# Work instruction
Verbatim repeat, images excluded. Give each entry again as written.

# Available data
□ □ □ □ □ □ □
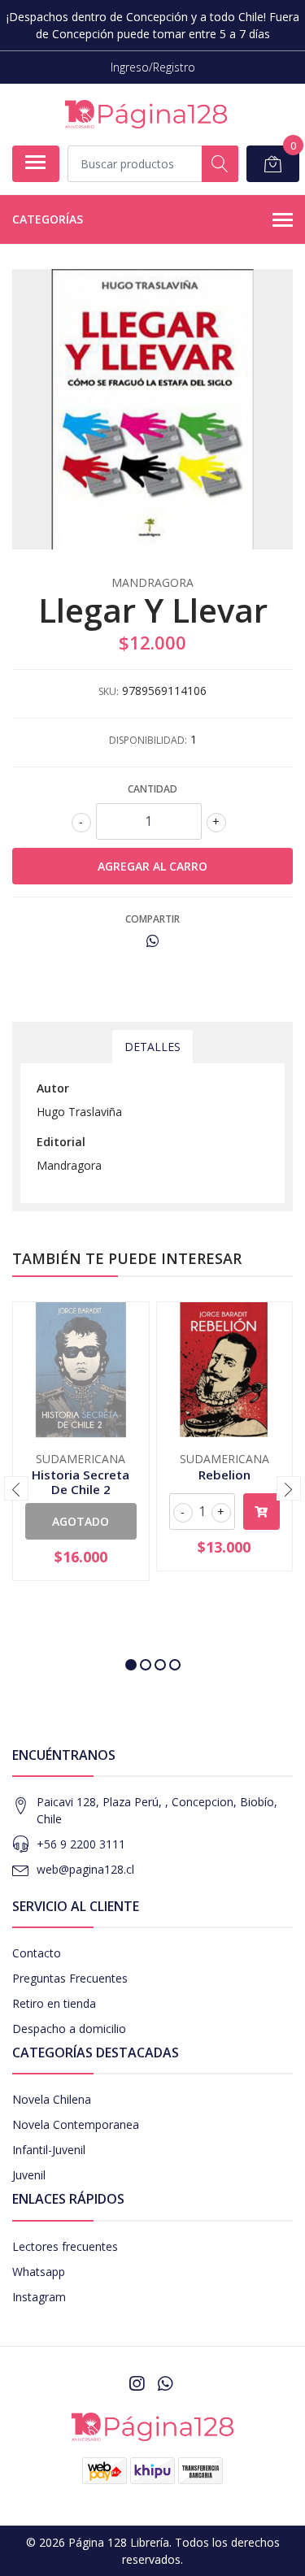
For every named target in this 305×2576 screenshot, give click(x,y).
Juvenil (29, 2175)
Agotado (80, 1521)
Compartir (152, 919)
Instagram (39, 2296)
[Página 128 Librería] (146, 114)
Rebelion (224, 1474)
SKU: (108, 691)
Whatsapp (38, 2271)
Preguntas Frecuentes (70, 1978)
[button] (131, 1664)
□ □ □ □ □ □ □
# Exercise output
For every named target in this 305×2576 screenshot, give click(x,y).
Juvenil (29, 2175)
Agotado (80, 1521)
Compartir (152, 919)
Instagram (39, 2296)
[Página 128 Librería] (146, 114)
Rebelion (224, 1474)
SKU: (108, 691)
Whatsapp (38, 2271)
Preguntas Frecuentes (70, 1978)
[button] (131, 1664)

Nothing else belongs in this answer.